§ **What you need to do**:
1. In the forum thread about the casting error, why does the second participant say the original getDouble code does not cast String to Number? Answer in one to three sentences.
2. According to the forum thread about the casting error, which version was nano using?
3. Reproduce the part of the forum thread about the casting error starting with "There is nothing" and going on through "device type, ...) :)".

§ **Exercise text**:
********************

Casting error, String to Number

nano7 years ago

I am surprised to see that following piece of code
Extensible.java:

    public double getDouble(String key) {
        if (attributes.containsKey(key)) {
            return ((Number) attributes.get(key)).doubleValue();
        } else {
            return 0.0;
        }
    }

Why are you doing this way? String and Number class aren't consisted to cast each other. Just a moment ago, i tried to get a trip report, but the error was saying can't cast java.lang.string to java.lang.number,
It would be strange if you haven't seen this? or am I doing something wrong?

-Tnx

nejck7 years ago

That piece of code does not cast String to Number.

It casts Object that is found in attributes Map under the key (that is of type String).

There is nothing wrong with the code provided, but it's true, that the Object in attributes is not always a Number, so you have to be careful when to use which function (there are others too, like getBoolean, ...).

nano7 years ago

how do I get around this issue? I haven't changed anything on the source code. Just tried to get report trips.

tnx

nejck7 years ago

To answer your question you'll have to provide more data (exact version of server, copy of logs at the time of error - both wrapper and tracker-server.log if possible, device type, ...) :)

Anton Tananaev7 years ago

@nano, what version are you using? Did you upgrade from some older version? Are you trying to get report for the data that has been saved by old version?

nano7 years ago

Hello Anton,
I was using v3.10 and I didn't come from any older version, it was just a first one. I changed the code as following, not sure if it is the right solution you would do.

    public double getDouble(String key) {
        if (attributes.containsKey(key)) {
            /*return ((Number) attributes.get(key)).doubleValue();*/
            Object obj = attributes.get(key);
            if (obj instanceof Number) {
                return ((Number) obj).doubleValue();
            } else if (obj instanceof String) {
                return Double.parseDouble((String) obj);
            } else {
                return 0.0;
            }
        } else {
            return 0.0;
        }
    }
Anton Tananaev7 years ago

Looks fine, but I'm not sure why it's not a number.

********************

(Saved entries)
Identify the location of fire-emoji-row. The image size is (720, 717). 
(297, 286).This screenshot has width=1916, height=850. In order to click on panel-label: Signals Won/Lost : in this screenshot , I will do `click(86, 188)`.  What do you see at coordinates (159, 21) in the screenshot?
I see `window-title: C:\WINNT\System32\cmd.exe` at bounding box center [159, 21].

********************

§ **Responses in order**:
1. The code casts the Object stored in the attributes Map, not the key. Only the key is of type String. The participant adds that the stored Object is not always a Number, so each getter must be used with care.

2. Version 3.10, which was the first version nano had used.

3.
There is nothing wrong with the code provided, but it's true, that the Object in attributes is not always a Number, so you have to be careful when to use which function (there are others too, like getBoolean, ...).

nano7 years ago

how do I get around this issue? I haven't changed anything on the source code. Just tried to get report trips.

tnx

nejck7 years ago

To answer your question you'll have to provide more data (exact version of server, copy of logs at the time of error - both wrapper and tracker-server.log if possible, device type, ...) :)